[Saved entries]
------------------------------------

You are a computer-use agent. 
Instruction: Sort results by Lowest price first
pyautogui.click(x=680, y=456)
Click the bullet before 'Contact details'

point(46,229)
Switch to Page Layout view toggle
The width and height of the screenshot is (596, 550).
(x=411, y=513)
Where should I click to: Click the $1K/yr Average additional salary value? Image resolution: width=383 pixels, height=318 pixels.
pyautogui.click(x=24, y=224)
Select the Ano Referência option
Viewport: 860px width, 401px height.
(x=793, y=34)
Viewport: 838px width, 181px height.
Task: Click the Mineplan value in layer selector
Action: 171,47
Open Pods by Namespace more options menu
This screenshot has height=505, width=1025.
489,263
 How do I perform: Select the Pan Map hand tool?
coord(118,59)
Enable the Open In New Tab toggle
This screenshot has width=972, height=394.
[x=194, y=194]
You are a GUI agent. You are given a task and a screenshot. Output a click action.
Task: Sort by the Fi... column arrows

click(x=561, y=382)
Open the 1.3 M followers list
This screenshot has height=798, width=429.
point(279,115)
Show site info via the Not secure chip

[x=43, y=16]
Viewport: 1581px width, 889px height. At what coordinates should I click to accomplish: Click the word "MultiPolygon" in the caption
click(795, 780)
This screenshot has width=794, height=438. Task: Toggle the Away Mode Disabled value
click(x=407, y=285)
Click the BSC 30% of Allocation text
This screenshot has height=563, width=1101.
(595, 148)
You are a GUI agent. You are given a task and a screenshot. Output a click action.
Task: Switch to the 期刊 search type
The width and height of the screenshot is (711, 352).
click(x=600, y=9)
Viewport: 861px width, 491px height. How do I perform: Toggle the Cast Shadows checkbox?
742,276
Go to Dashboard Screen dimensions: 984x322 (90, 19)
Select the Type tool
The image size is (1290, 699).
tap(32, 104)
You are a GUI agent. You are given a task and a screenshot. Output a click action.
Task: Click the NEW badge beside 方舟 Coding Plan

------------------------------------

_The task:_ Give back exactly the lines above starting at the line where "Instruction: Sort results" appears and ending at the line where "Select the Ano Referência option" appears, both included, with no other lines.

_The answer:_
Instruction: Sort results by Lowest price first
pyautogui.click(x=680, y=456)
Click the bullet before 'Contact details'

point(46,229)
Switch to Page Layout view toggle
The width and height of the screenshot is (596, 550).
(x=411, y=513)
Where should I click to: Click the $1K/yr Average additional salary value? Image resolution: width=383 pixels, height=318 pixels.
pyautogui.click(x=24, y=224)
Select the Ano Referência option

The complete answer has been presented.